I remember writing a blog about one month ago about Standard 7, the older standard we teach. I was explaining that the older boys in the back of the class were challenging because of their age and, probably, simply because they are boys! Well at the end of the 2nd quarter, I finally understood that some of them were giving me attitude or just ignoring my directions because they did not understand what I was saying or were tired of trying to understand and had just stopped caring a while ago.
|Standard 7 get down to business|
I realised this during Open-Library, when you actually have time to speak with the students individually and listen to them (there are 45 students in Standard 7 so you can imagine that you cannot see what is going on everywhere). A lot of the older boys were struggling whilst reading children books. I started focusing on them during Open-Library and make them read for at least 10 minutes each. They probably did not really like it at the beginning since they knew that it was impossible anymore to avoid reading. Eventually, they got used to it and started calling me to read with them.

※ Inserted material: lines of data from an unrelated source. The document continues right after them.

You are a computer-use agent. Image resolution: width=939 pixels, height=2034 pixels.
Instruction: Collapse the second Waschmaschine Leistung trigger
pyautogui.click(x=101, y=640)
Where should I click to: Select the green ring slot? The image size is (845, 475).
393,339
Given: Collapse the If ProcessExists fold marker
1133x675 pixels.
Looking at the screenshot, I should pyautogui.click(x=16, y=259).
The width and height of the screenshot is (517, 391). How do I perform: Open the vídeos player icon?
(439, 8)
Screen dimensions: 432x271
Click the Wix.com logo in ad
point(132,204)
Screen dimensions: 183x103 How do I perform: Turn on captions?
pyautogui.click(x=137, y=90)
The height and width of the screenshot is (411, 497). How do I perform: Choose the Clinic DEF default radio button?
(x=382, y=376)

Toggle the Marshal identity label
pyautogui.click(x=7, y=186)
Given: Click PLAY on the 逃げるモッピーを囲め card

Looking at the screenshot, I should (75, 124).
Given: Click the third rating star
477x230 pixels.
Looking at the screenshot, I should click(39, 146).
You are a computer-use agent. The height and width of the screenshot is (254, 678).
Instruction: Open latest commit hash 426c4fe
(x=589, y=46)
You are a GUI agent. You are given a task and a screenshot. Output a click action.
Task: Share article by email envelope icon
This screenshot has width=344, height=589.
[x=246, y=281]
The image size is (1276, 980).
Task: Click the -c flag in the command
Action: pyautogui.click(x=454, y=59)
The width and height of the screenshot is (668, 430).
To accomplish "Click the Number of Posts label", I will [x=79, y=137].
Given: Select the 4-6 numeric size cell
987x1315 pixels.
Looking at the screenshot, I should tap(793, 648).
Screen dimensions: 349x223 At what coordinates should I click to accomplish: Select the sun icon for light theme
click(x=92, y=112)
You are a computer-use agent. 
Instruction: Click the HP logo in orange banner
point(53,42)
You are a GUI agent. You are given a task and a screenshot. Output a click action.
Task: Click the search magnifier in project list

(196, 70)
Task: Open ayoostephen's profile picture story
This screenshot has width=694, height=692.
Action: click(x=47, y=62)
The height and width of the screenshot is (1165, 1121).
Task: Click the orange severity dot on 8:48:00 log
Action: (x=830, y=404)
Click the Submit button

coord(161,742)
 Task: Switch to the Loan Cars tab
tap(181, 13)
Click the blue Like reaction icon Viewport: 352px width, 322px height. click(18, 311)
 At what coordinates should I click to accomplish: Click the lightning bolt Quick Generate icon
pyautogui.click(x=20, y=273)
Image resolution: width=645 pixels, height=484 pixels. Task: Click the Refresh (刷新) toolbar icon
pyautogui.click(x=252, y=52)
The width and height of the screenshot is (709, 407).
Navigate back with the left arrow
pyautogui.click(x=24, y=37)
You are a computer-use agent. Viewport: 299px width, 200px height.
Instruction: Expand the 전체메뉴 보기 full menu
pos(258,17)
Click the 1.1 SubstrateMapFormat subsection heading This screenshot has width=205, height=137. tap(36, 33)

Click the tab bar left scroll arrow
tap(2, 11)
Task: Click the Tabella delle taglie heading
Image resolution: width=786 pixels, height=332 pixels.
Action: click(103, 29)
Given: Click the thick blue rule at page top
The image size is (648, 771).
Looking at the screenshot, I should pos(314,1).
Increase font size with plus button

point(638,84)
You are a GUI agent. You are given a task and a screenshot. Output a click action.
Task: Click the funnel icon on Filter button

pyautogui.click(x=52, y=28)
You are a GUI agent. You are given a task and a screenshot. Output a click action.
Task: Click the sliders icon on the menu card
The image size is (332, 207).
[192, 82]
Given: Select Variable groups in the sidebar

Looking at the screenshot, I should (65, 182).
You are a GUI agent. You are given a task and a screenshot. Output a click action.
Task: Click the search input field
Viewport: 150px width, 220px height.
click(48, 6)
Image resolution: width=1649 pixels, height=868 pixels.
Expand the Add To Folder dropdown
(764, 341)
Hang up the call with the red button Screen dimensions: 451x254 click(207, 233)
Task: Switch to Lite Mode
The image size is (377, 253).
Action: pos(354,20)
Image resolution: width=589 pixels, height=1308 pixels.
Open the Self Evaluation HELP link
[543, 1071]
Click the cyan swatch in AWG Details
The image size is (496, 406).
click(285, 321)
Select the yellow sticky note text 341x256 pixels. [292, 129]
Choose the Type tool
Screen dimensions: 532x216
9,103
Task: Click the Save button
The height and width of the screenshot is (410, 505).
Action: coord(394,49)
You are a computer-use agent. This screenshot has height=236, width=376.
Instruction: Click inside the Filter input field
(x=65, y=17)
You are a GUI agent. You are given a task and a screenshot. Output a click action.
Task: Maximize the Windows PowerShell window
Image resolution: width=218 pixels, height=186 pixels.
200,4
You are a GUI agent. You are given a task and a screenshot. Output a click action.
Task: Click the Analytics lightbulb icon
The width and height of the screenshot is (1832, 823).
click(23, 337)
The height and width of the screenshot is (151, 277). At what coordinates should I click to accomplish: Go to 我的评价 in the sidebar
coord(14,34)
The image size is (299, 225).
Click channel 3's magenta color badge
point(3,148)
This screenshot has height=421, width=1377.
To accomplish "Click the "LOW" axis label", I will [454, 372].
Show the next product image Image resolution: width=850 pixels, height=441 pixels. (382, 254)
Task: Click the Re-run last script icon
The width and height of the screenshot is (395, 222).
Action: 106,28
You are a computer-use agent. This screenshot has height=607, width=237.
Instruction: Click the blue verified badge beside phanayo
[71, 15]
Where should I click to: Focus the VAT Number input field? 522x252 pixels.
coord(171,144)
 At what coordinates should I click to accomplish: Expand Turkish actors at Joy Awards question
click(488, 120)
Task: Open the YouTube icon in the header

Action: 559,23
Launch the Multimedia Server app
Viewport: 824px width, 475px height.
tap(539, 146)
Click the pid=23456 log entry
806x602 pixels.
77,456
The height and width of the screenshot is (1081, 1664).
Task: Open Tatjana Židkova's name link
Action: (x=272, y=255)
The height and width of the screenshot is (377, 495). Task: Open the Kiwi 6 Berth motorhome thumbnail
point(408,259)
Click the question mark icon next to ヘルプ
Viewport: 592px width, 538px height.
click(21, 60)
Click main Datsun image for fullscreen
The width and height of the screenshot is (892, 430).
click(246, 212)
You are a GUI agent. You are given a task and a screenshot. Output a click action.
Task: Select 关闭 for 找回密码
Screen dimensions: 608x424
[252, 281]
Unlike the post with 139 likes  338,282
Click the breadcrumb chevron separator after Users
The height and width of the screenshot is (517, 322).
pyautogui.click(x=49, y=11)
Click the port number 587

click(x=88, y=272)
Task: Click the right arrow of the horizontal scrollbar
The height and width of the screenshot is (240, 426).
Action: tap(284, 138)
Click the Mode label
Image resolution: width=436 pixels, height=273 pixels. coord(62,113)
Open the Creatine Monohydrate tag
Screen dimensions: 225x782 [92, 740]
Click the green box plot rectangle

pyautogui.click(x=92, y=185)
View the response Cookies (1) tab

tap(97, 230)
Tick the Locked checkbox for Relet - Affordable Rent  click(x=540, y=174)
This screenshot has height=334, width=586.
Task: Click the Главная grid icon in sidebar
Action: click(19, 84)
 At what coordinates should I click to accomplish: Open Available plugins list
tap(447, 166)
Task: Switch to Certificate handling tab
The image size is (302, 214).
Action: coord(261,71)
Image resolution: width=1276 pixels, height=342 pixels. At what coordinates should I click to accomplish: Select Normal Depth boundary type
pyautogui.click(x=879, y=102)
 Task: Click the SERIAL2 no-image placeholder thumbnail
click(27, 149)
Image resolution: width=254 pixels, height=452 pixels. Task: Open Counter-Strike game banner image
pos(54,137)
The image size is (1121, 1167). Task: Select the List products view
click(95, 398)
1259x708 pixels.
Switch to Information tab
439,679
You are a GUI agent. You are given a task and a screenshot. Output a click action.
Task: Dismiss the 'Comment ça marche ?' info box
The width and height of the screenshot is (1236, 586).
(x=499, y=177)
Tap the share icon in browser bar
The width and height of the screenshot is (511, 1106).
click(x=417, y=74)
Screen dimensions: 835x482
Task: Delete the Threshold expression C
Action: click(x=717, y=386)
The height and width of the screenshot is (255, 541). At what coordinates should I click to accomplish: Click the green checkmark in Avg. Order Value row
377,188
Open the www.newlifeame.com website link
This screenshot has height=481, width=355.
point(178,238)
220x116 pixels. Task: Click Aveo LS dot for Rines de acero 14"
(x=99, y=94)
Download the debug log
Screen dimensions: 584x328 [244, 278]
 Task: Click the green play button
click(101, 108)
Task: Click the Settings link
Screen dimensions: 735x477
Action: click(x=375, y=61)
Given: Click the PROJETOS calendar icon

However, one of the boys would never come to Open-Library. He would either not show up or have a good reason not to come. On the last Open-Library session of the quarter, I sent two boys to look for him and bring him to me. Even if he had another good reason not skip the session, I told him that he had no choice: he was going to read with me for a while. When he started, I understood what he was avoiding: I think we can say that he actually doesn’t know how to read. It was quite a shock knowing that he was in Standard 7 but I did not want to make him feel bad so I just asked him to try his best. You can imagine that when we thought of having extra tuition, he was the first one on the list.
|Julie in a 1:1 tuition class with a standard 4 student|
He already came once and we decided to focus on reading and understanding. We started with a book called the Humble King. He should be coming first thing tomorrow morning to keep on reading. I really hope that he is going to stay motivated and attend all the tuition classes. But this is like everything when you work with the community, you cannot force people to do things... You can help and it will work only if the other works for it as well. So now, it depends on him...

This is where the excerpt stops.